Nos Estados Unidos, a cultura praiana dos anos 60 era fortemente ligada ao Meyers Manx, um buggy desenvolvido por Bruce Meyers sobre a mecânica Volkswagen. O Meyers Manx se destacou não apenas pelo design inovador, mas também por sua funcionalidade, se tornando rapidamente um símbolo de liberdade e aventura. Foi então que Pacey e Cunningham viram uma oportunidade brilhante: replicar o Manx no Brasil, onde havia uma grande quantidade de Fuscas e um vasto litoral repleto de praias.
O Primeiro Prototipo: Da Miniatura ao Buggy
Para dar início a essa empreitada, a dupla se baseou em um protótipo que veio de uma miniatura da Corgi Toys, na escala 1:43. Eles ampliaram essa miniatura utilizando compensado, poliuretano e massa plástica. A partir dela, desenvolveram o molde e os gabaritos necessários para encurtar o chassi do Volkswagen em 35 cm, criando assim a estrutura básica do buggy. Essa adaptação resultou em um veículo com um baixo centro de gravidade e pneus grandes, que conferiam uma estabilidade impressionante. Era comum que alguns motoristas não utilizassem a barra anti-capotamento que vinha com o kit, devido à segurança proporcionada pelo design.
Inovações e Desafios na Produção
O Glaspac se diferenciava do Manx em três detalhes principais: o formato do capô, a parte traseira da carroceria e os apliques laterais, que foram adicionados para melhorar o acabamento.
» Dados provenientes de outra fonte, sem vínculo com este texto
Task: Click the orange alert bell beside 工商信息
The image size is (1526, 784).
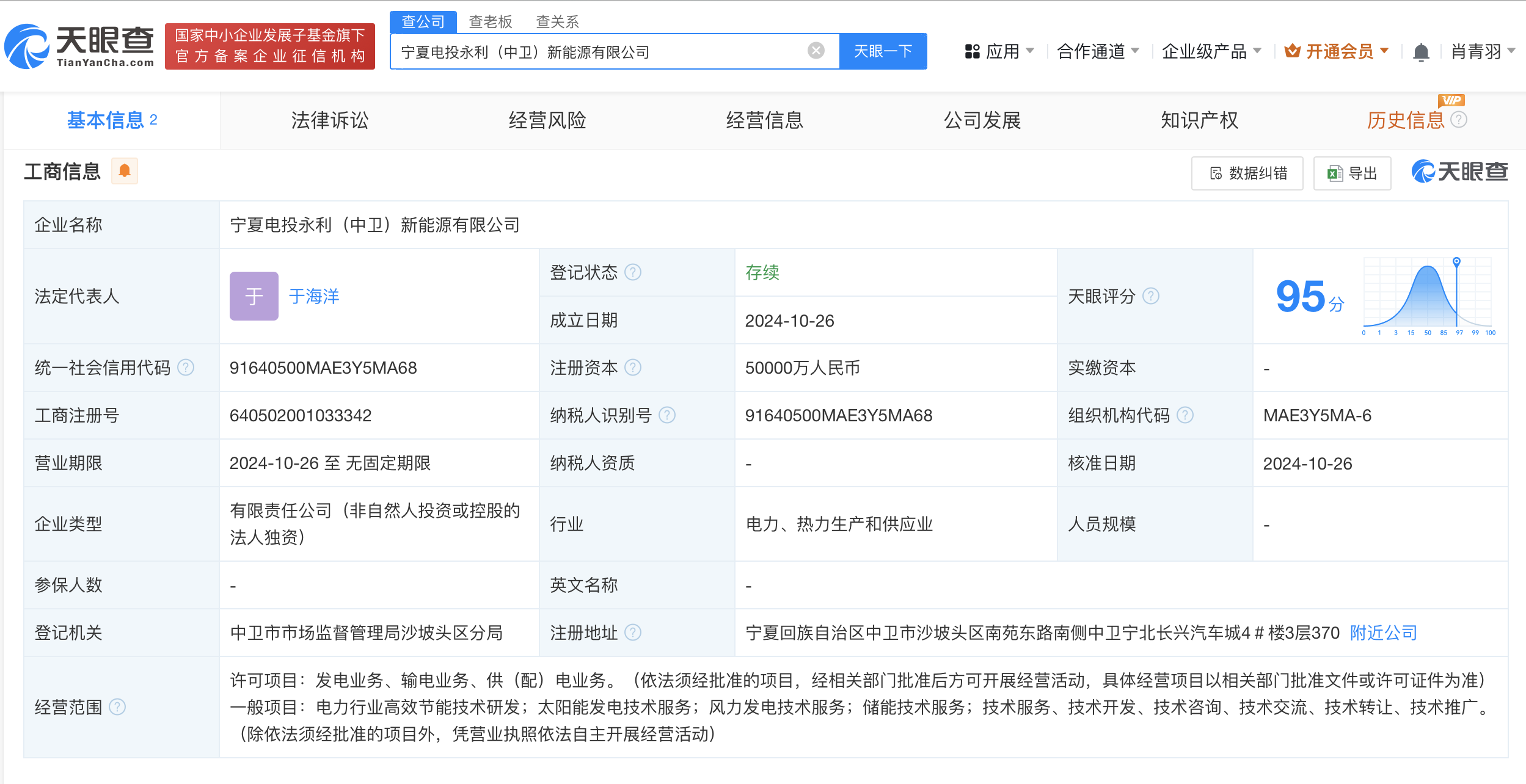Action: [125, 171]
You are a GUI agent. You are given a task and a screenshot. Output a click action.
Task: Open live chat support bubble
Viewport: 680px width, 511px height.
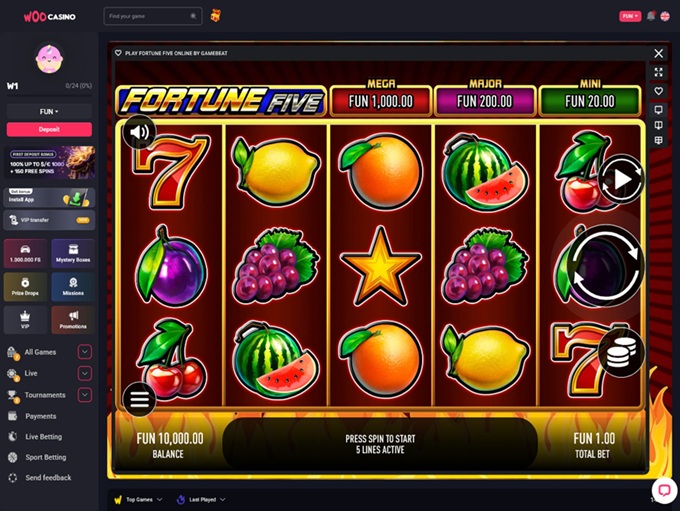pos(664,490)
No entanto, o início da produção não foi fácil. Apesar da resina de poliéster ser produzida localmente, a fibra de vidro ainda era importada da Inglaterra, o que representava um desafio logístico significativo.
Outro obstáculo foi o desenvolvimento de componentes. Na época, nenhum fornecedor estava disposto a se arriscar a fornecer peças para um automóvel que parecia ter vindo de outro planeta. Com um orçamento apertado, a equipe da Glaspac tomou a decisão de produzir as rodas de aço alargadas e a armação do para-brisa internamente. A sorte começou a sorrir para eles quando um executivo norte-americano da Goodyear, que desejava presentear seu filho com um buggy, decidiu fornecer os pneus.
Além disso, o volante do buggy era um modelo de Fórmula 1, fornecido pelo amigo pessoal da dupla, o famoso piloto Emerson Fittipaldi. Essa conexão trouxe não apenas um toque de exclusividade ao veículo, mas também uma boa dose de prestígio.
Desafios Regulatórios e O Primeiro Buggy
A homologação do Glaspac exigiu inúmeras viagens ao Rio de Janeiro, onde a burocracia e a regulamentação automotiva apresentavam desafios constantes. Até o emplacamento do veículo tornou-se um problema, uma vez que os vistoriadores frequentemente questionavam detalhes técnicos, desde o motor exposto até a largura dos para-choques.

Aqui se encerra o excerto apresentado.